CoreLogic House Price Index - National and Main Centres
A trend towards lower housing prices was evident across each of the main centres except Christchurch, where housing affordability relative to income is still favourable. Auckland (-1.9%) saw the largest falls in value through June, which is also reflected in the worst quarterly fall of -4.9%. “When it comes to property values in Auckland, it’s important to look past median sale prices as they are often affected by a change in the mix of properties reaching agreement over the two periods being analysed, whereas an index measures all properties in an area regardless of whether they have transacted. In other words, Auckland could see more expensive standalone dwellings dominating sales in a given month, but then cheaper townhouses might take over the next month,” Mr Goodall said.
Values in Hamilton bounced up 1.8% in June, but remain down -1.2% over the last three months.
“Meanwhile in both Wellington and Dunedin, larger and more persistent falls in housing prices have dragged annual growth rates to 5% or lower – evidence that the last flumes of growth at the end of last year are now being extinguished.

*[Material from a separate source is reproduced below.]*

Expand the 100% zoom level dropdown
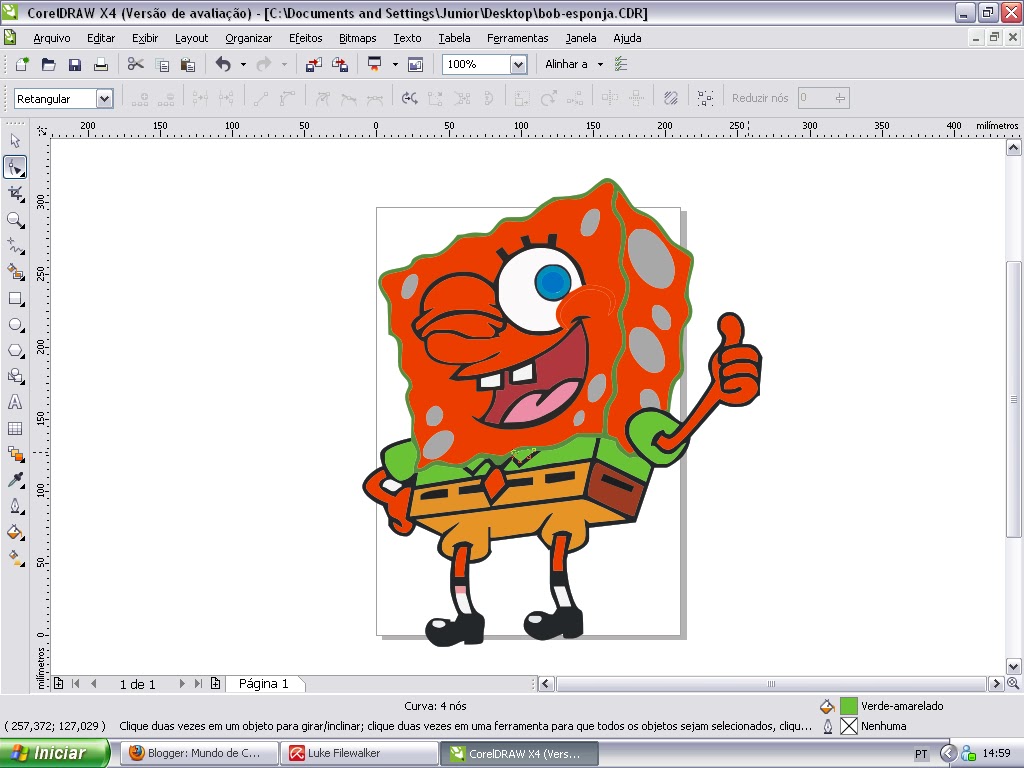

“Delving into the expectations and mindset of two of the key market players provides greater insight into the prospects of the market for 2022 and beyond,” he said.
Mr Goodall said on top of the affordability constraints already mentioned, for those already in the market, they’re now having to deal with the increased costs of higher interest rates.
“Those rates are rising quickly, as if scaling the steepest parts of Mt Ruapehu. But while the lending environment, including the tightest LVR limits on record for owner occupiers, is likely to keep a lid on demand for property at 2021 prices and lead to further, gradual falls in values, there are a number of guardrails in place which should protect the market from an outright crash in values.
“Firstly, and probably most importantly, the tight labour market and historically low unemployment rate are expected to remain. As long as borrowers can retain their jobs and income they’re likely to adjust their discretionary spend in order to maintain mortgage repayments. This is as opposed to mortgage stress leading to heavily discounted or worst-case mortgagee sales.
“Mortgage serviceability tests applied at the time of origination, alongside many borrowers getting ahead of their repayment schedules will provide another buffer against potential trouble too,” he said.
Mr Goodall explained for many owners the 20% deposit requirement, and exceptional recent capital growth will also ensure a relatively sizeable chunk of equity in their home thus reducing the chance of being in a negative equity position, even with further value falls to come.
“Therefore there are plenty of reasons why housing demand will remain constrained but not necessarily a lift in supply. So if owner occupiers are unlikely to be the saviour of the market, but equally not the villain, who could have a greater influence?”
For investors, facing a more heavily regulated market, similar affordability pressures to owner occupiers and the full force of inflationary pressures, the finances are becoming harder and harder to stack up.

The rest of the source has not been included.